Power BI offers some useful AI integrations available with Azure Machine Learning and Cognitive Services that support the creation of powerful analytics dashboards.
Azure Machine Learning pre-built AI models and services easily integrated into Power BI:
- Text Analytics: Extracts key phrases, detects sentiment, and identifies languages in text data. For example, you could analyze customer reviews to identify whether they are positive or negative and the main themes. This would be extremely helpful to businesses in understanding their customers’ feedback better and implementing improvements.
- Anomaly Detection: Identifies unusual patterns in the data that may indicate problems, such as spikes or dips in sales. Let’s assume you are a store manager, and you notice a sudden decrease in sales for a particular product. By using anomaly detection, you can quickly identify and fix the cause, thereby preventing further losses.
- Image Analysis: Recognizes objects, text, faces, and emotions in images.

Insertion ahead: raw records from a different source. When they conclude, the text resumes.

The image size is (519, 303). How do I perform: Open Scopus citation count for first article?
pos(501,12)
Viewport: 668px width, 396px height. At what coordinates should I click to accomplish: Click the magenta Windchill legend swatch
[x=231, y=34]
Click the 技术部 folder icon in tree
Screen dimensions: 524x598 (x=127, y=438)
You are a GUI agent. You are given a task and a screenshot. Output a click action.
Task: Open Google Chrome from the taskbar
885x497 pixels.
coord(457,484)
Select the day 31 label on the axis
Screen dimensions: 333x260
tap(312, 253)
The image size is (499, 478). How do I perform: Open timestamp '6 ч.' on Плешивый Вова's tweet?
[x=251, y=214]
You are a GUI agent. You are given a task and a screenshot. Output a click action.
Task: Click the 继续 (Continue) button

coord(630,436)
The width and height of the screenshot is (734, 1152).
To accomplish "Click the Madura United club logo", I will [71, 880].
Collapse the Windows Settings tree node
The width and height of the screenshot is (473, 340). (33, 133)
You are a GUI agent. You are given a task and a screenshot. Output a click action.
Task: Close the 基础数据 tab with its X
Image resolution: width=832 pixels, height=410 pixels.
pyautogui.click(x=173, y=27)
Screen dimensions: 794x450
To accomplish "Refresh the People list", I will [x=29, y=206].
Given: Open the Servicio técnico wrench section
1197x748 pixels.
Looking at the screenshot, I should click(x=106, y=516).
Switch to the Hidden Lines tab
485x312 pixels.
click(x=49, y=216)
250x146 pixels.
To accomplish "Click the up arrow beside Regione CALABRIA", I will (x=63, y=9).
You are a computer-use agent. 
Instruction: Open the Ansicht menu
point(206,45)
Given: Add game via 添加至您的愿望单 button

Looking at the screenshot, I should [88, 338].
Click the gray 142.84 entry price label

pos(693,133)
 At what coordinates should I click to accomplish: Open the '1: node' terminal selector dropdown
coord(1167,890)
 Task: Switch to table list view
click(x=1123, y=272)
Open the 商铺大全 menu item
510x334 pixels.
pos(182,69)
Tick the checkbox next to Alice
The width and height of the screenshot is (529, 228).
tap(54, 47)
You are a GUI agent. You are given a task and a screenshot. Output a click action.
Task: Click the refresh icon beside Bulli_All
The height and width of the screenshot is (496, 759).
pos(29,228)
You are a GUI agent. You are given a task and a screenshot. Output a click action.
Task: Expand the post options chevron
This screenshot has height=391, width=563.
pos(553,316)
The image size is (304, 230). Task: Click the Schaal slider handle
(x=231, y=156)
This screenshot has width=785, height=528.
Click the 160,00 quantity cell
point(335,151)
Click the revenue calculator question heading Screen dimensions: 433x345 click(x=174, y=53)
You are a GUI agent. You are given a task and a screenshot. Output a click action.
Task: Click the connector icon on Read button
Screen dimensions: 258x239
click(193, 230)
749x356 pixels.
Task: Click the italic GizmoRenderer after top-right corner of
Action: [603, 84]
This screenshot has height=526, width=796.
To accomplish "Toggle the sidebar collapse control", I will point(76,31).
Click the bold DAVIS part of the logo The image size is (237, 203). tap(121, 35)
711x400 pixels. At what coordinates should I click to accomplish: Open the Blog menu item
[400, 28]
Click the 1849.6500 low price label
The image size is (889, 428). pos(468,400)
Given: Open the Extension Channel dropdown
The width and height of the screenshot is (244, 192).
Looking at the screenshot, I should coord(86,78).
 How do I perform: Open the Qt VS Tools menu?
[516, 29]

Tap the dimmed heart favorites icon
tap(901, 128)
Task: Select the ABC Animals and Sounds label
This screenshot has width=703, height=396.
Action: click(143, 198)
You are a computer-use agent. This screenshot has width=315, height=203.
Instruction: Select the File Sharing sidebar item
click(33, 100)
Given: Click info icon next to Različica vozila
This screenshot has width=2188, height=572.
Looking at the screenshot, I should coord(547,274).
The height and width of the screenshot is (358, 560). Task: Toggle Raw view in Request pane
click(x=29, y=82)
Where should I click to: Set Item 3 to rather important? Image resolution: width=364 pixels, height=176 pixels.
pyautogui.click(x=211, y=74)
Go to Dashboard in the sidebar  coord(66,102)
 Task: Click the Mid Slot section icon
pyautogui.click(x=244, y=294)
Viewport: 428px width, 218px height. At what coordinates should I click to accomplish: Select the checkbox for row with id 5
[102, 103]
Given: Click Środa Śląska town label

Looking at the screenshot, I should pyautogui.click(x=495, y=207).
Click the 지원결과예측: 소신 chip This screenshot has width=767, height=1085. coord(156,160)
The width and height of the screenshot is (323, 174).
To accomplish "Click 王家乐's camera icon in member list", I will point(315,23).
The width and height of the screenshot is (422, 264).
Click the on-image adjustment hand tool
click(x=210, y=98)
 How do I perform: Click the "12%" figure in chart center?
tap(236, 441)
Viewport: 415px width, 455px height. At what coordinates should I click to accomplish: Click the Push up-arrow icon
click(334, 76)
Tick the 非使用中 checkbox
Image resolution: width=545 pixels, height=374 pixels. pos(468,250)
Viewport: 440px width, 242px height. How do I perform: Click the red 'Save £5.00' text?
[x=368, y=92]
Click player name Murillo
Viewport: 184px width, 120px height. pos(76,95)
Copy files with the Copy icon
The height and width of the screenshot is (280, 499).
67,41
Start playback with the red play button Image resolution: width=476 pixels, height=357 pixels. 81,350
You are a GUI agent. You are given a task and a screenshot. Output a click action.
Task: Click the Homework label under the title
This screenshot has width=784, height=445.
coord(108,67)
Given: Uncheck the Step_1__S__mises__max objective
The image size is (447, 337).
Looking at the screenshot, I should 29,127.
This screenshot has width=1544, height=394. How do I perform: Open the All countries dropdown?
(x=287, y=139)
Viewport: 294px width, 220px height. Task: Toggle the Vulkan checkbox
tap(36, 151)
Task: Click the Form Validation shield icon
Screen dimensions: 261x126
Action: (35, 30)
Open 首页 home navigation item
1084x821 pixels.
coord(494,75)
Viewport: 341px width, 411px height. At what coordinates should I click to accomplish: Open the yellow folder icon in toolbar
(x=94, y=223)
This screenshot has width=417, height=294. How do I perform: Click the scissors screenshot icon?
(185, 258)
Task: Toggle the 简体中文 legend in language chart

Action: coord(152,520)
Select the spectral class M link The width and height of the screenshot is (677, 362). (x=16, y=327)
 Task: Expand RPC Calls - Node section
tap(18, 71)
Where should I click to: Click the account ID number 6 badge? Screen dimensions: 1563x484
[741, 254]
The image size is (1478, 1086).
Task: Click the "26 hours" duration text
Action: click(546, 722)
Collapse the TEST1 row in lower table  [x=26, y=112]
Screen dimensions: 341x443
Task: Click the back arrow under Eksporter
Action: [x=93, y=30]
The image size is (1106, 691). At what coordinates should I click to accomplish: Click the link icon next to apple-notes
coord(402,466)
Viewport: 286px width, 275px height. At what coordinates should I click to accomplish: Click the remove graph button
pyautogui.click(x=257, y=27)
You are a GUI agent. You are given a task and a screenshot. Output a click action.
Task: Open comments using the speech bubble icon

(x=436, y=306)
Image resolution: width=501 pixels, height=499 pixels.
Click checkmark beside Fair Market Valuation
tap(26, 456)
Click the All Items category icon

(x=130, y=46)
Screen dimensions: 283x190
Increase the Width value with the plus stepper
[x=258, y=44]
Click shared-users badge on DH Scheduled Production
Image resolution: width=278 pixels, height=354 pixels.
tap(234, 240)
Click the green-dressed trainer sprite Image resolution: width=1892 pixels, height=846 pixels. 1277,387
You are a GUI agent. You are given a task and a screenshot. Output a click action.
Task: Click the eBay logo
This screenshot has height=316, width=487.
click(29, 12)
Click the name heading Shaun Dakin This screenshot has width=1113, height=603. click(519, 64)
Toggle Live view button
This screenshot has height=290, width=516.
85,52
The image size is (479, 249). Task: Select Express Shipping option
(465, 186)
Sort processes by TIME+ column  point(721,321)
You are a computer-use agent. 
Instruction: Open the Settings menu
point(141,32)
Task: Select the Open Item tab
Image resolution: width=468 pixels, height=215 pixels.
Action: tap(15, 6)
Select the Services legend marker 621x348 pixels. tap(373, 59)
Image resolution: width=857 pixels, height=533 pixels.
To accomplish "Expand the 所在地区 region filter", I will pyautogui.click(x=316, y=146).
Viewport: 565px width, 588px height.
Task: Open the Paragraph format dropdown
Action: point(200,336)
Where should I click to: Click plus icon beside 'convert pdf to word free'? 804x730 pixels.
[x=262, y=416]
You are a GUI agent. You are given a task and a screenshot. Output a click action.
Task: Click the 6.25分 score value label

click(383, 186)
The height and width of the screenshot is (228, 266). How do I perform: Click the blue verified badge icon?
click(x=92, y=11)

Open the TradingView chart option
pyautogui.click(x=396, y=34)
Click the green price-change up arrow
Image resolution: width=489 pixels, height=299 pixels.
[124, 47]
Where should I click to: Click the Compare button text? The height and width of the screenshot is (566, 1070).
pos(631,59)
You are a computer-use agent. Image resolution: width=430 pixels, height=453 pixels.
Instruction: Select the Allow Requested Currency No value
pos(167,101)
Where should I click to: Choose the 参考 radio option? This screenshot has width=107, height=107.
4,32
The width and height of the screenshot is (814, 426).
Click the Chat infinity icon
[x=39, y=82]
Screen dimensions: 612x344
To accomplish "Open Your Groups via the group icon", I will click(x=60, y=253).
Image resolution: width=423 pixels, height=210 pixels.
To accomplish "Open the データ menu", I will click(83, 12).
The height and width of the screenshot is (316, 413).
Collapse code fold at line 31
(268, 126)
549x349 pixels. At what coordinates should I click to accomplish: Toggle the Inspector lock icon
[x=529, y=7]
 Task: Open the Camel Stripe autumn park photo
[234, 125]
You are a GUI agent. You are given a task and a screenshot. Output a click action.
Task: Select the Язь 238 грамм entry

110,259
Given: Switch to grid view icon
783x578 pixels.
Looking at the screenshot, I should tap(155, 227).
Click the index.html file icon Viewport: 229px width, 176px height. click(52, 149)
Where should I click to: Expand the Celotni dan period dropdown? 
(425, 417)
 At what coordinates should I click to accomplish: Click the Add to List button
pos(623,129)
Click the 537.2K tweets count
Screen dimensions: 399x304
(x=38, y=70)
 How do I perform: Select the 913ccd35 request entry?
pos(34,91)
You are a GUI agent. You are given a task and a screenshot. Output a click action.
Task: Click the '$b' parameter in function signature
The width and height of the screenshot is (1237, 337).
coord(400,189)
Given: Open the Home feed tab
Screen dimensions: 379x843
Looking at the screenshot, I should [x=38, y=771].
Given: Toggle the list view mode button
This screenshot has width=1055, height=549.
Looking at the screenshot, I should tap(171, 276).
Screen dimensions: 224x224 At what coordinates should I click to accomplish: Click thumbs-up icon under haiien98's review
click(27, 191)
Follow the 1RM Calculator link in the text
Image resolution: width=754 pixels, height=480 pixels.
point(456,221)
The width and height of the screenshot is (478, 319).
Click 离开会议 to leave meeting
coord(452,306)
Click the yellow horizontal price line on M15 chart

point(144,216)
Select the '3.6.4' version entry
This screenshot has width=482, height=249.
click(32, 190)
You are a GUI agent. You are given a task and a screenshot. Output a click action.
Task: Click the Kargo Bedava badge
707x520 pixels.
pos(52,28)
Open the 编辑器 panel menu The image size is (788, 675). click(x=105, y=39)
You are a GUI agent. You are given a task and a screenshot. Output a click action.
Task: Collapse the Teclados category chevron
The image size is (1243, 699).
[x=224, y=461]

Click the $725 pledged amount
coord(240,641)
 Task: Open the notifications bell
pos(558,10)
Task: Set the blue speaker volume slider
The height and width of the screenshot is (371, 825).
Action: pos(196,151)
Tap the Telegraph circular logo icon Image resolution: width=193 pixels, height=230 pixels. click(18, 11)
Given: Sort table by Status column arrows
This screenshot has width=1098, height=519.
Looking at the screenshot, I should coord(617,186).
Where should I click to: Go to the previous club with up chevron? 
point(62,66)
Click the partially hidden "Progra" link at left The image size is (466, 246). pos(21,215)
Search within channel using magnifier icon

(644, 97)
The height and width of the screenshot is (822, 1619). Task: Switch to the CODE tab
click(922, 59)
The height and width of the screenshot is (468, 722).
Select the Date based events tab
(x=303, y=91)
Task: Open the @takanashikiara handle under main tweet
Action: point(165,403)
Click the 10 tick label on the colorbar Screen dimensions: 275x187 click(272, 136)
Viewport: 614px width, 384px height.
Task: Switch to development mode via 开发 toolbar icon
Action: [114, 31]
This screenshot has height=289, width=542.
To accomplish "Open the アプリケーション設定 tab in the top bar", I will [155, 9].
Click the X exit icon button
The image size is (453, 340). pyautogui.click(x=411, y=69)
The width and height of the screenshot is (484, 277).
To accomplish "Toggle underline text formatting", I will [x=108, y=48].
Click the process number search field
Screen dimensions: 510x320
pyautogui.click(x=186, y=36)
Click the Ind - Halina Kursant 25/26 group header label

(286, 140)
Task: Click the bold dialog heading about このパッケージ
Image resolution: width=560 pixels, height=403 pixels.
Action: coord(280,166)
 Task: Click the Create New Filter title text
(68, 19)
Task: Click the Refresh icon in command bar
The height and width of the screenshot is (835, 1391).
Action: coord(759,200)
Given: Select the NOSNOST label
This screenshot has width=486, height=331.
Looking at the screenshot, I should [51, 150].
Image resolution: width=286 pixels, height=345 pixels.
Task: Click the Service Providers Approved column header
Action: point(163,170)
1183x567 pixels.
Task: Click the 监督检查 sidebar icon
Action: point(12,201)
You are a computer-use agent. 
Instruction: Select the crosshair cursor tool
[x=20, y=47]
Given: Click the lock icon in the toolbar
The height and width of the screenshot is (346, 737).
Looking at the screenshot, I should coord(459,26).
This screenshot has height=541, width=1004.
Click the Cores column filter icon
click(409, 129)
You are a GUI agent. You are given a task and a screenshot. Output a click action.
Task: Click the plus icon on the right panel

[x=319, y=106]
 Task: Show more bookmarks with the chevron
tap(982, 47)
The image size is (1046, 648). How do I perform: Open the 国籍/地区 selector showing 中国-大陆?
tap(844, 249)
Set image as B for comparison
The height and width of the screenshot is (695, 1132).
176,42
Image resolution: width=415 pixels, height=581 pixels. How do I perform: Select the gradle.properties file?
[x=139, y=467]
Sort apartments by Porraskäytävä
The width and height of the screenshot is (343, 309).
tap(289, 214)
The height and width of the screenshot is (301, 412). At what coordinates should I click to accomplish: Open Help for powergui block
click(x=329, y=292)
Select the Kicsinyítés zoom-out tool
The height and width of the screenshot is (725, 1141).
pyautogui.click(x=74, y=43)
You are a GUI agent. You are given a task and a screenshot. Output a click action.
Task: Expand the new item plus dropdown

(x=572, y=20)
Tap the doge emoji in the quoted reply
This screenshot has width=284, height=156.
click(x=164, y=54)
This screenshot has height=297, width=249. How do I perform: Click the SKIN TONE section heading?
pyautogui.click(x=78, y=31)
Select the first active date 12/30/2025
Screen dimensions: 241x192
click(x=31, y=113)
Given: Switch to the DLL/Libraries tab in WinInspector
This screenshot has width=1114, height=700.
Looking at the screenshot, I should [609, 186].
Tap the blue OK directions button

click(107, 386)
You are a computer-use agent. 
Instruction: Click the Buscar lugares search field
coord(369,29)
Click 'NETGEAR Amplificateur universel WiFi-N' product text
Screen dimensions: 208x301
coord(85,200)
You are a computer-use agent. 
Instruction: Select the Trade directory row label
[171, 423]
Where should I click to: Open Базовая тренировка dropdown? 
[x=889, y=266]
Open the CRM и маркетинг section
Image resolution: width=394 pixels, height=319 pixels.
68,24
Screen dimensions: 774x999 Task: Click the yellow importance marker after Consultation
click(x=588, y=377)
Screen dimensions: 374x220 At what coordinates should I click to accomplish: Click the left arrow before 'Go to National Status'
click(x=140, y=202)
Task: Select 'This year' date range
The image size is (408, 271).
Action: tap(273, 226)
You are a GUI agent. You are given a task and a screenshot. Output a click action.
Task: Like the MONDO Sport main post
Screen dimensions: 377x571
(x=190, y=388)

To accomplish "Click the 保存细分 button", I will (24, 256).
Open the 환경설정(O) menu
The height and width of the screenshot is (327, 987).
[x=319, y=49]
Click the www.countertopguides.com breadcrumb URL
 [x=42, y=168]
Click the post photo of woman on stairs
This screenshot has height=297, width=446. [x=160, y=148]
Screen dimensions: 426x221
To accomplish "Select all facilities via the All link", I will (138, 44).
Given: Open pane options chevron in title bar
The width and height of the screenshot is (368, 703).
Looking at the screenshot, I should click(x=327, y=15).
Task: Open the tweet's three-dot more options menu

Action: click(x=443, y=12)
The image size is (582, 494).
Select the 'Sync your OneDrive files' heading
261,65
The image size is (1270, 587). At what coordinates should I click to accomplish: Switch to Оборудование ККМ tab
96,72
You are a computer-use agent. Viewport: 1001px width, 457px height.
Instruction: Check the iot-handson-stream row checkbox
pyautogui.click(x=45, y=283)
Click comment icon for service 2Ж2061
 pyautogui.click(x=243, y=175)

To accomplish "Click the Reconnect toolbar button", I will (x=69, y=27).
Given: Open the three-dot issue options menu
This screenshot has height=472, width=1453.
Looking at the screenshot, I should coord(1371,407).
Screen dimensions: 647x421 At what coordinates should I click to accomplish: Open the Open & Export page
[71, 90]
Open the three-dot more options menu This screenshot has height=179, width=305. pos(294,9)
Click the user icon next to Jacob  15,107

This can be useful for retailers who want to understand customer demographics and preferences, helping them make more informed decisions on product offerings and promotions.
- Language Understanding (LUIS): Understands user intents and extracts entities from natural language text. Imagine you manage a call center and want to analyze text transcripts of calls to understand common customer issues. LUIS can identify key phrases and categorize them into specific problem areas, allowing you to address these issues effectively.
Integrate Azure Cognitive Services with Power BI to create custom visualizations:
- Prepare your data: Before you start connecting Power BI to Azure Cognitive Services, you need to clean and prepare your data. Make sure the data is in a format that can be easily ingested by Azure Cognitive Services, such as CSV, JSON, or Excel files.
- Set up a Cognitive Services resource in Azure: To access the pre-built AI models, you’ll need to sign up for an Azure account and create a new Cognitive Services resource. Once you’ve created the resource, you’ll receive an API key, which will be used to connect Power BI to the service.
- Connect Power BI to Azure Cognitive Services: Go to the ‘Home’ tab and click on the ‘Edit Queries’ button in Power BI. In the ‘Power Query’ window, click on the ‘Advanced Editor’ button. Here, you can write a custom function to call the Cognitive Services API using the API key obtained earlier. Save the function and apply it to your data.
- Perform AI-driven analysis: With the Cognitive Services API integrated into Power BI, you can now perform advanced AI-driven analysis on your data. For example, you could use Text Analytics to categorize customer reviews by sentiment or create visualizations to track anomaly detection results over time.
- Customize your dashboard: As you refine your analysis, you can create and customize visualizations and reports in Power BI to present your findings in a compelling way. Take advantage of Power BI’s wide range of visualizations, such as bar charts, pie charts, maps, and more, to effectively communicate insights.
In summary, Azure Machine Learning and Cognitive Services provide a powerful set of tools that, when combined with Power BI, allowing you to perform advanced data analytics to gain valuable insights for your business. Empower your decision-making with AI-driven analytics and create stunning dashboards to share with your team.